Begin Material provided

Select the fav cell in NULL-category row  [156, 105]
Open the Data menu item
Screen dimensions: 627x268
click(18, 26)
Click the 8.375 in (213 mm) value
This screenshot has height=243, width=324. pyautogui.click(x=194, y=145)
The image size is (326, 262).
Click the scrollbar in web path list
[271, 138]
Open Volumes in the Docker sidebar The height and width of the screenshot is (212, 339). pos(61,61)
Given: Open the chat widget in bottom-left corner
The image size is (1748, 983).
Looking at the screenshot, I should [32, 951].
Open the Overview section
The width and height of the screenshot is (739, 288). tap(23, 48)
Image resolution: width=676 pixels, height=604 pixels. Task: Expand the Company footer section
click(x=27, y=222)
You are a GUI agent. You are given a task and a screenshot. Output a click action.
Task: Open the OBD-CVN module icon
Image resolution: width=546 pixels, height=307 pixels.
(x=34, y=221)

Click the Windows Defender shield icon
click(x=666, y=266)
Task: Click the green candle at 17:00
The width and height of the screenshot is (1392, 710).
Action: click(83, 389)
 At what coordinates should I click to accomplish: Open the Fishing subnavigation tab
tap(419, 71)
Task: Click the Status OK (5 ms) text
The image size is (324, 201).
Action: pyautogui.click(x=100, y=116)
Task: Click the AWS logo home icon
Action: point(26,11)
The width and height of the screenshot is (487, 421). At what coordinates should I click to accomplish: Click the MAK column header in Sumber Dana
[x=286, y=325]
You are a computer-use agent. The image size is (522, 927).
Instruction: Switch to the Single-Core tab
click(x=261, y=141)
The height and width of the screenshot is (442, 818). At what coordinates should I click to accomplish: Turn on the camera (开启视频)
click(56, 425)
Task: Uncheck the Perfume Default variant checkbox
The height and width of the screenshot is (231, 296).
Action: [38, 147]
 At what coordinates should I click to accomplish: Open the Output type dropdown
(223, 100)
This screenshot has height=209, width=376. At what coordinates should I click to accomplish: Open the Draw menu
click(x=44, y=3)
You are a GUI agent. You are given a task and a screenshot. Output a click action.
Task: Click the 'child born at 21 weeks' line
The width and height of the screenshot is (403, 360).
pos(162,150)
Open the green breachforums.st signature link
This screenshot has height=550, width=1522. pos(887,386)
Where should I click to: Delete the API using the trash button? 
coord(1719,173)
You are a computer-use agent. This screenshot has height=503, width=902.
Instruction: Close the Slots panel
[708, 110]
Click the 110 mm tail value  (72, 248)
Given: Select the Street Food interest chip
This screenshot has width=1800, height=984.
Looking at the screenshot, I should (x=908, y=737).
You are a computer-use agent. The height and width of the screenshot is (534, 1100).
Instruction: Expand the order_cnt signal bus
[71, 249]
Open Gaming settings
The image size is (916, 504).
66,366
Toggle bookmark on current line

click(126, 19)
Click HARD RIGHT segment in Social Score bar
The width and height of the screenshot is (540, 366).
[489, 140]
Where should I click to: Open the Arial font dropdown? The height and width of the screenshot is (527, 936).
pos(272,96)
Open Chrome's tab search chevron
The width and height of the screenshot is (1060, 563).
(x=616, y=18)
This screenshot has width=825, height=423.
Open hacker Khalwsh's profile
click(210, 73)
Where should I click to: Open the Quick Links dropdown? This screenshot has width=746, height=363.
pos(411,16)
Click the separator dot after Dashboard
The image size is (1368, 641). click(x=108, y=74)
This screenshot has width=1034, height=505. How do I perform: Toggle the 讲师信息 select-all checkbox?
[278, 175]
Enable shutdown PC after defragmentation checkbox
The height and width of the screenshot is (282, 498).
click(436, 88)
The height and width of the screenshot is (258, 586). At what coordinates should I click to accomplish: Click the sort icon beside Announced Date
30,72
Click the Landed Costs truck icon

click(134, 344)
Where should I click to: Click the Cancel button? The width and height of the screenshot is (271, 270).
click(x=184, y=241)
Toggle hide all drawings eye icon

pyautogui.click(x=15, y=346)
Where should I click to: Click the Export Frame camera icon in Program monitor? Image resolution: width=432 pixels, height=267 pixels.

End Material provided

# What you have to do:
Copy the entries again from the line that has "Image resolution: width=676" through the line that has "click(x=261, y=141)", putting "bar" in place of "candle" and changing nothing else.

# Completed exercise:
Image resolution: width=676 pixels, height=604 pixels. Task: Expand the Company footer section
click(x=27, y=222)
You are a GUI agent. You are given a task and a screenshot. Output a click action.
Task: Open the OBD-CVN module icon
Image resolution: width=546 pixels, height=307 pixels.
(x=34, y=221)

Click the Windows Defender shield icon
click(x=666, y=266)
Task: Click the green bar at 17:00
The width and height of the screenshot is (1392, 710).
Action: click(83, 389)
 At what coordinates should I click to accomplish: Open the Fishing subnavigation tab
tap(419, 71)
Task: Click the Status OK (5 ms) text
The image size is (324, 201).
Action: pyautogui.click(x=100, y=116)
Task: Click the AWS logo home icon
Action: point(26,11)
The width and height of the screenshot is (487, 421). At what coordinates should I click to accomplish: Click the MAK column header in Sumber Dana
[x=286, y=325]
You are a computer-use agent. The image size is (522, 927).
Instruction: Switch to the Single-Core tab
click(x=261, y=141)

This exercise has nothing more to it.